As we're getting close to a planned 5.6.0 release, I wonder if we can simply close the PR, and leave this issue open. I would propose doing this, instead, although additional recommendations would be welcome:

Right now, today, Tidy already is compliant with the second form, i.e., booleans are given the valid null string value. Browsers and other user agents should not break on this, because it's a correct use of boolean attributes. Thus leaving them naked is only a pretty printing preference. If other scripts or tools break when a null string is found, then that script/tool is not compliant with the standard.

Edit: And we have to be mindful of XHTML, by the way.

marcoscaceres commented 6 years ago

I'm ok with leaving this open and taking a different approach after 5.6. I'm not sure what the right approach is, but I'm liking a combination of what you are proposing above, particularly points 1 and 3 somehow being merged together.

geoffmcl commented 6 years ago

@balthisar wow, you have certainly expanded the scope of the original @marcoscaceres request - read the title...

I thought my patch did exactly what was required, and more to the letter of the literal-attribute description, namely to preserve what was there, in that if there was no value, then do not add =""... not exactly hijacking, more like making it do what it promises...

And note, I think this PPrintAttrValue, where my patch is, is only called if the attribute is not marked boolean... need to check more, verify, but that was what was expected... maybe XHTML???

I guess I made the mistake of referring to this as a boolean type attribute... It is not! It is an attribute that literally has no value, and suggested a way tidy could honor that fact, with an existing option...

I agree with "there's a big difference between a boolean attribute, and an attribute without a value."... never meant to suggest differently... sorry if otherwise was implied...

Three Other Issues

But this was not meant to mess with what I think is a completely separate issue - should we offer an option for truely marked boolean atributes, to be output as say naked, the default, null, add ="", or named? I have not read any request for this. Maybe I missed it... Is there a use case?

And has nothing to do with another completely separate issue - does tidy have all boolean attribute? Or is there a need to add another new option, like new-boolean-attributes? Maybe, but again nothing to do with this issue...

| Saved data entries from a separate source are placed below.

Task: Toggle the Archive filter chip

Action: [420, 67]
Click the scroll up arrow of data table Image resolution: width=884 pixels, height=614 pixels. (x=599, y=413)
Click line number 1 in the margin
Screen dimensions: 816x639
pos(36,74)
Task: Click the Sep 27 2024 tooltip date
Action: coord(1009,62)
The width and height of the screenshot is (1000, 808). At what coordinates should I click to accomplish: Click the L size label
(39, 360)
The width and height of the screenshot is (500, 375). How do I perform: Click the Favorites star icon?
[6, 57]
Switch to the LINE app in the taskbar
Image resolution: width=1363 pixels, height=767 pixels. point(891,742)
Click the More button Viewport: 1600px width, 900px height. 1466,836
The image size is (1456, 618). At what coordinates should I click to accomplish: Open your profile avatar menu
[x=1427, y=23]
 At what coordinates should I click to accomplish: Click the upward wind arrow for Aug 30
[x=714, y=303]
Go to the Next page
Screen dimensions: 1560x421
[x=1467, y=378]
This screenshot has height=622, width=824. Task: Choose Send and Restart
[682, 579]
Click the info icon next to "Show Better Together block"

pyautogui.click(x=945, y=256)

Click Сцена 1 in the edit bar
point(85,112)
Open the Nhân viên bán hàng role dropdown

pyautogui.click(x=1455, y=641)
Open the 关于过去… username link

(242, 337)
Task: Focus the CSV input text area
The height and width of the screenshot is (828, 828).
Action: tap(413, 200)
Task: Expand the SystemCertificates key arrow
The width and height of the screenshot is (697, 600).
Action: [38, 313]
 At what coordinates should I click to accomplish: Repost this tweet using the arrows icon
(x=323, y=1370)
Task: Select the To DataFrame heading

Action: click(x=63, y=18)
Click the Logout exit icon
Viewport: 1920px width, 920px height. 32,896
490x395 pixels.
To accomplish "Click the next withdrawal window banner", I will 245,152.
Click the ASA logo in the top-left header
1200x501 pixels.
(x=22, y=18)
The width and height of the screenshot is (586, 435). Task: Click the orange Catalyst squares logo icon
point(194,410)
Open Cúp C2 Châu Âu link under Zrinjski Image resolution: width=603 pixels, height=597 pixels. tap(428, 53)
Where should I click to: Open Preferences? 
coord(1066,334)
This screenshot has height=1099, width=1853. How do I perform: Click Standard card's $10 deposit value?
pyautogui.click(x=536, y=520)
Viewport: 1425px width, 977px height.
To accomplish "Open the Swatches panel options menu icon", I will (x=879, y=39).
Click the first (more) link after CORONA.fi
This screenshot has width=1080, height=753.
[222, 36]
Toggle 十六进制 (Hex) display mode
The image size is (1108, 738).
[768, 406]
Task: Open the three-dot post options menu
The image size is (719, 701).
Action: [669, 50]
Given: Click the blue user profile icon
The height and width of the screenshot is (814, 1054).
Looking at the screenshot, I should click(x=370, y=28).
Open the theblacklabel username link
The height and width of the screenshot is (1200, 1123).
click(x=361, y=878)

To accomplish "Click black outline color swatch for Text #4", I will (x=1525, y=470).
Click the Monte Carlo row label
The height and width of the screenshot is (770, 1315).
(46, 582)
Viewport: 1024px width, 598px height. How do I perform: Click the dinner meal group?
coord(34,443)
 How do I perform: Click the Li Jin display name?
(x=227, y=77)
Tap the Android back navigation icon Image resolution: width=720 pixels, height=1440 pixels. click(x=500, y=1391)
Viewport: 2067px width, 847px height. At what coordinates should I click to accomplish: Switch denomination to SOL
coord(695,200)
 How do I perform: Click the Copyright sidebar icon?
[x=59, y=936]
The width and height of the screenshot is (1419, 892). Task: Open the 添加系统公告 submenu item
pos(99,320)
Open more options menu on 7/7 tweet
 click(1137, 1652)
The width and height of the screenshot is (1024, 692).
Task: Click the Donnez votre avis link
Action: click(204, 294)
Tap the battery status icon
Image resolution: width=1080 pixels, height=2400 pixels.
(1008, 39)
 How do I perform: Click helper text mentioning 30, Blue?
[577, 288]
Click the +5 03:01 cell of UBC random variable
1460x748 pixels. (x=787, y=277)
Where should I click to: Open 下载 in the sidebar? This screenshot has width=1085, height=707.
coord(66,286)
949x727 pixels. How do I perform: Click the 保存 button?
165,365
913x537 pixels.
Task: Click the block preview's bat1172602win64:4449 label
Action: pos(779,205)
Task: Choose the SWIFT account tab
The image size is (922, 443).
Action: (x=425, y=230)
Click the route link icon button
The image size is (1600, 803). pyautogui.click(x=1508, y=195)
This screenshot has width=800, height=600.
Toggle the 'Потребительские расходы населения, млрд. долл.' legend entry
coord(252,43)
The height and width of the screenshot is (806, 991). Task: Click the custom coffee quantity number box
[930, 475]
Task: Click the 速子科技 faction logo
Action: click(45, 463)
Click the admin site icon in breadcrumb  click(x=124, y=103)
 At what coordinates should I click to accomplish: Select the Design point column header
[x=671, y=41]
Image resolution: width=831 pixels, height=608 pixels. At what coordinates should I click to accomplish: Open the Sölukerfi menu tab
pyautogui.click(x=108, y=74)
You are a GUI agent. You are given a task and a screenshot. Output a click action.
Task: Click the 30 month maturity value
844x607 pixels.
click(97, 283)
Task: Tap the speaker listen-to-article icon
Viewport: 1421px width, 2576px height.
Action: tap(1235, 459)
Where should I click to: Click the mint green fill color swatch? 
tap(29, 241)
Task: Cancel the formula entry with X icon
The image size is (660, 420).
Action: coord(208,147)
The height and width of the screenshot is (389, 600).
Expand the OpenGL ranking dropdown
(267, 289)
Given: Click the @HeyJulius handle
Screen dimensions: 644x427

AND, this has nothing to do with what I would also consider a separate tidy bug issue, namely it will not flag a warning on say disabled="false"... it should, and it should fix it... Need to open a issue, unless someone beats me to it...

So, aside from the above three separate, generally unrelated issues, do not agree with PR #654...

Even find the comment description as false, /**< Treat attributes without values as boolean */. There was no such intention in the patch... thus also do not like the name boolean-attributes... maybe more like null-attribute-values, or something...

And also not sure of booleans are given the valid null string value. in current tidy. Only had time to quickly test my new sample in_439-1.html, but it seems checked was output as naked.

It is also noted the validator flags the disabled="false" error, which tidy overlooks, and even outputs it as the same... UGH! As stated, need an issue for this obvious bug...

Do agree we move this out of pending release 5.6! And hope the PR is removed/closed... thanks...

balthisar commented 6 years ago

@geoffmcl, you're right, a lot of those new issues, but they're raised by looking at how the patch works. With your patch:

<mytag id="" name="" gh> becomes <mytag id name gh>, which addresses the feature request, but is destructive to the id and name attribute, which are supposed to be attributes with no values, and we've turned them into boolean attributes, which are not the same thing. It's also not honoring "literal-attributes" because now they're not literal; we've dropped the empty values.

If want to engineer this in a logical manner, then we do have to consider how we handle boolean attributes overall, thus the related bug being mention, and the overall expanded scope. Like so many things with Tidy, a seemingly simple change has unintended consequences.